From the formation of personal memories, through the encoding of memories in the form of digital data, to the constitution of a collective memory: there's no denying that digital technologies have reshaped the life cycle of our memories, and the way in which our collective memories are formed. The prevalence of digitization has in fact led to a reduction in our memory capacity, through the generalization of memory externalization processes, and thus to the forgetting of memory, and paradoxically and simultaneously, to the forgetting of forgetting, thus disrupting the "natural" selection process that shapes our collective memories. So how are our collective memories currently constituted? As we are confronted with an infinite number of memories that can be accessed with a few clicks, is the selection of "strong" memories - i.e. shared memories that will stand the test of time - destined to be done manually? And by whom? Have we moved from a memory oligarchy to a memory democracy? Or have we mutated into a new oligarchy? Governed by whom? Or does the digitization of our memories simply mean the death of collective memories, crushed by an infinite number of autobiographical memories? Or, conversely, does the digitization of our memories mean the advent of a single, infinitely expansive collective memory?

The question of the fate of collective memories is not one to be taken lightly. Far from being passive or negligible, they are the building blocks of our contemporary society: the lessons of the past guide the construction of our present and our future.

Collective memory forms the basis of our reality.
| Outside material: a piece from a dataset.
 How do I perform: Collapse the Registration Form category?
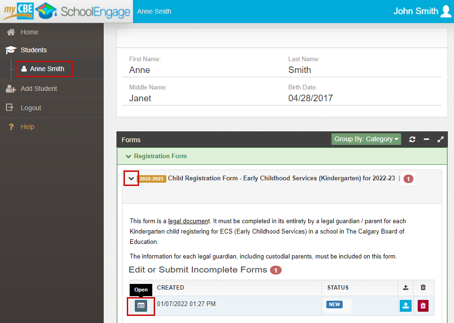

Paradoxically, however, our autobiographical memories, which feed into collective memories, are not real in themselves. Autobiographical memory is in fact malleable and endowed with a profoundly imaginary character: "The very mechanism of memory which, by taking the path of the imaginary, clears the way for erasure: divestment of the present itself, oblivion belongs to the gesture which brings memory back to the abyss of the image ".
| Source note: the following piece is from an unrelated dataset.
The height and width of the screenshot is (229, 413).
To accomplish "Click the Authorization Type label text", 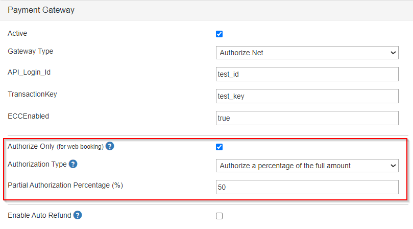I will [37, 164].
Age, or time, in fact resculpts our natural memory: it has been proven that the brain creates false memories based on fictitious scenarios according to their degree of probability, thus dissolving the boundary between the real and the imaginary, allowing fiction to penetrate and even take over our reality.
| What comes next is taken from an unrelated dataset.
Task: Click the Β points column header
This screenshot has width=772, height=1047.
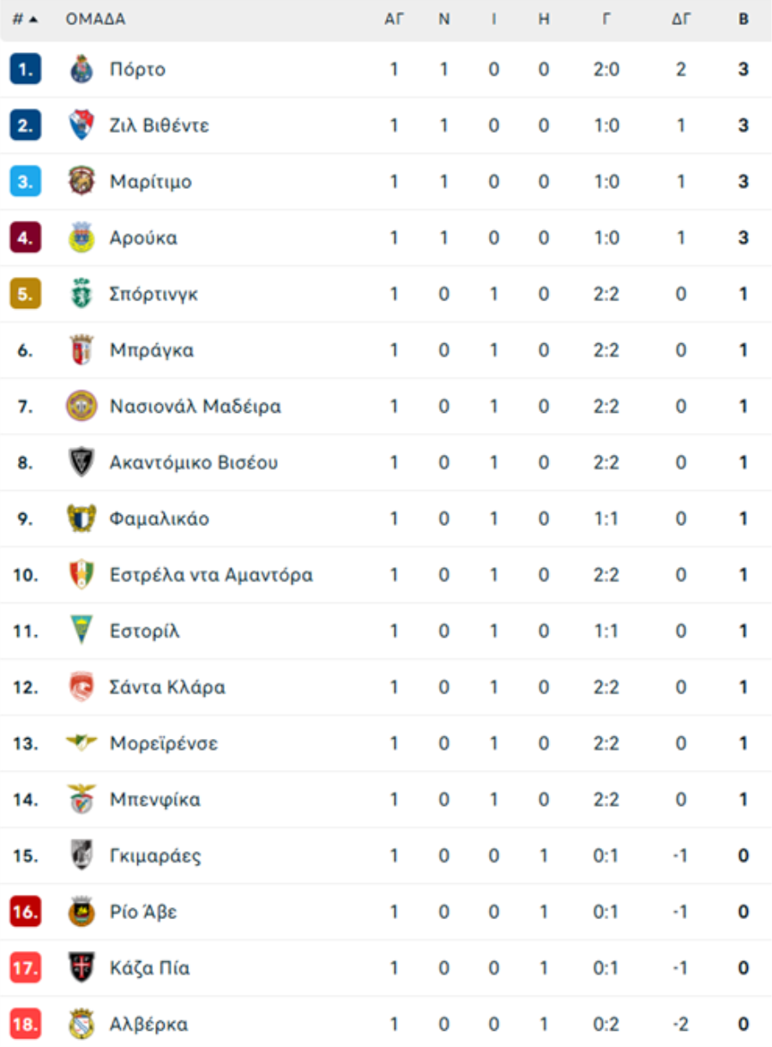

Since our autobiographical memories are chimeras, our collective memories are built on the scaffolding of imaginary realities. So what does it mean to evolve in a world governed by chimerical collective memories based on fictitious personal recollections? How can we distinguish reality from the imaginary? Does it still make sense to make this distinction?

This leads to questioning our conception of notions of the real and the imaginary, and the hierarchies we construct on the basis of this dichotomy.

In current discourse, this dichotomy is already identified as being at risk, not because of the natural functioning of our memory, but because of the emergence of image- or text-generating artificial intelligence algorithms - a technology in fact intrinsically linked to the theme of memory, since it is based on the processing of data, and thus of digital memory traces, and threatens to transform our perception of reality and thus also affect the content of our autobiographical memories.

Interestingly, generative adversarial networks (GANs), the technology on which AI algorithms are based, work in a similar way to the human brain when it comes to creating false memories.

Thanks to the similarities between the functioning of autobiographical memory and AI, the latter can illustrate the natural process of memory deformation, and generate a discussion on our relationship to reality, to the fabric of our contemporary society and to our memory, bringing nuances to discourses concerning the relationship between truth, authenticity and digital contexts.